Mit einemmal glaubte er, seinen Augen nicht mehr zu trauen.
„Ach, du meine Güte“, sagte er. Diese Bemerkung war eigentlich nicht für die Crew bestimmt, doch Bill sprach sie immerhin noch so laut aus, daß sie auf der Kuhl zu verstehen war.
Carberry stemmte prompt die Fäuste in die Seiten und blickte zu dem Moses hoch. „Hölle und Teufel, was ist los, Bill, du Satansbraten?“ brüllte er zum Großmars hinauf. „Du stehst ja da, als hätte dich aus heiterem Himmel ein Blitz getroffen! Ist dir der Wind in die Hosen gefahren, oder hast du auf der verdammten Insel Menschen mit drei Beinen und zwei Köpfen gesichtet? Antworte!“
„Das da – das sind ja Frauen“, stammelte Bill.

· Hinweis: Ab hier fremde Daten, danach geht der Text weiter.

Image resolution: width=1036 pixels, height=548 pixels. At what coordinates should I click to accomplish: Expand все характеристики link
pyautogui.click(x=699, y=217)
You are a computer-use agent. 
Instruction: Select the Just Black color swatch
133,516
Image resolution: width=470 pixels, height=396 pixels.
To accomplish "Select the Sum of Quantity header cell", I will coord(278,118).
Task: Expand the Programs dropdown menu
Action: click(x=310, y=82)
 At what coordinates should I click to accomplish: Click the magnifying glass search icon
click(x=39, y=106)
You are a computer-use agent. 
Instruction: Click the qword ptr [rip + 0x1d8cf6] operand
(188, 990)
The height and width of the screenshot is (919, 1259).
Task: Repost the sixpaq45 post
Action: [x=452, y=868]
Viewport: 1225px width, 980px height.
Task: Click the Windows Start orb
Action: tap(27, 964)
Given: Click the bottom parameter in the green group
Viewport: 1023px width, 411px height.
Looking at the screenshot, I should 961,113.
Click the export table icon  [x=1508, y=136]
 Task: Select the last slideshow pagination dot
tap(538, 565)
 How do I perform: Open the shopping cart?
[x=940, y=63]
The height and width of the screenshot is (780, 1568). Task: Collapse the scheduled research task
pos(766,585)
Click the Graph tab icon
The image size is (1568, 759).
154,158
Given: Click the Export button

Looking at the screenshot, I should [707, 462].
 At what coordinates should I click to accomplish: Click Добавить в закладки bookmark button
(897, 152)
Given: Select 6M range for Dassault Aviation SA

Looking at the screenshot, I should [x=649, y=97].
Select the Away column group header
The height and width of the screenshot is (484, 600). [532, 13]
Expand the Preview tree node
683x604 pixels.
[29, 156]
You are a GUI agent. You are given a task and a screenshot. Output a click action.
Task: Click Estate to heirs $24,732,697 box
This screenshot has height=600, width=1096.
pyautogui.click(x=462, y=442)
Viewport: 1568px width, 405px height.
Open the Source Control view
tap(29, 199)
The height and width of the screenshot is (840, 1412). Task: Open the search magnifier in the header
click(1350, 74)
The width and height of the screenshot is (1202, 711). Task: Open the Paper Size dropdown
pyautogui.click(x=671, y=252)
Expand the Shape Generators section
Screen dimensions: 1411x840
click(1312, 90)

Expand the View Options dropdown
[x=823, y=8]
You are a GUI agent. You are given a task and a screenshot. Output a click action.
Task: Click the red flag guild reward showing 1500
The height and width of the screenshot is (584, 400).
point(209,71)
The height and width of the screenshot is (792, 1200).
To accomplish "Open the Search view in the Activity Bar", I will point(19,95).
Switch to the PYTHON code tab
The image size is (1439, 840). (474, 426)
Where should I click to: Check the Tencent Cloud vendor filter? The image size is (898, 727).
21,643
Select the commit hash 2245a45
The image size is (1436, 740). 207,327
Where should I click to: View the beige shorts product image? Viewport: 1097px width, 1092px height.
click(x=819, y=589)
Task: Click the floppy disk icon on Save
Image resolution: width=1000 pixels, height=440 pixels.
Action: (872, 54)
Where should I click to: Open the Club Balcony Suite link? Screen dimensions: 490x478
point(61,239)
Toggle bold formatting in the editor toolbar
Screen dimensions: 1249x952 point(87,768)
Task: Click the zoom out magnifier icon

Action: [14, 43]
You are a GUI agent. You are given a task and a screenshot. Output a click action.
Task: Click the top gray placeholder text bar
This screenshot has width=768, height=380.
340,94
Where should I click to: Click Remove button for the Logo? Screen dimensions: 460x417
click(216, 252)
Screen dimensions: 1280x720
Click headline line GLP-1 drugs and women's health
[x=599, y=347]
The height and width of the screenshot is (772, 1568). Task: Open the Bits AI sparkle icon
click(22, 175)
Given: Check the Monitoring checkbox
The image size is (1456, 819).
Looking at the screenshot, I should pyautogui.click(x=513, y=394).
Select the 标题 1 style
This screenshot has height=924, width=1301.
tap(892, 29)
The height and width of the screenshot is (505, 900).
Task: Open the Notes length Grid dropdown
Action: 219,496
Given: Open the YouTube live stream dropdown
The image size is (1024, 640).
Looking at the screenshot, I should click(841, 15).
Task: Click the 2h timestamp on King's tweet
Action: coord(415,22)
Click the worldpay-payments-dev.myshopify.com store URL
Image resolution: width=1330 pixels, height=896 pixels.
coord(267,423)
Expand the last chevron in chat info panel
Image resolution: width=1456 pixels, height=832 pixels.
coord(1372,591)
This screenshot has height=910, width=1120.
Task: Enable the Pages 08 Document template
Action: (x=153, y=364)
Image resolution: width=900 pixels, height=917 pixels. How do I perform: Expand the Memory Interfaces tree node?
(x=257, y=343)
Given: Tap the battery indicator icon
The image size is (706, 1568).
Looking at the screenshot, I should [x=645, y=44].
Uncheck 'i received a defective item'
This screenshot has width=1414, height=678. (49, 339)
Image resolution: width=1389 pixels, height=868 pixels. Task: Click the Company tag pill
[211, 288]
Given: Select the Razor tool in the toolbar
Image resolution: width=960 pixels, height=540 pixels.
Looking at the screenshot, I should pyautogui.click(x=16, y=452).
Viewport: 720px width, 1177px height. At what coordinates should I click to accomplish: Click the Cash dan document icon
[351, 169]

„Frauen“, wiederholte der Profos verächtlich. „Da hört sich doch alles auf. Der Kerl will uns verulken. Na warte, komm du bloß runter auf die Kuhl, Moses, dann kannst du was erleben.“
„Ho!“ schrie jetzt jedoch Blacky, der mit dem Kieker am Backbordschanzkleid des Hauptdecks stand. „Holla, Leute, das ist ja nicht zu fassen! Da versammelt sich wirklich eine Schar von Weibern rings um den bunten Heini! He, seht euch das an!“
Zweimal brauchte er das nicht zu sagen. Alles, was auf der „Isabella“ Beine hatte, stürzte jetzt ans Backbordschanzkleid und spähte mit erwartungsvollen Mienen zu der Insel hinüber. Selbst Arwenack eilte den Männern nach und erklomm die Hauptwanten, und auch Sir John, der karmesinrote Arancanga, flatterte seinem Herrn und Gebieter Edwin Carberry nach. Er ließ sich auf dessen linker Schulter nieder, als dieser zu Blacky und zu Matt Davies trat, die sich fast um Blackys Kieker gebalgt hätten, sandte einen trüben Blick zur Küste des Eilandes und brabbelte unverständliches, griesgrämiges Zeug vor sich hin.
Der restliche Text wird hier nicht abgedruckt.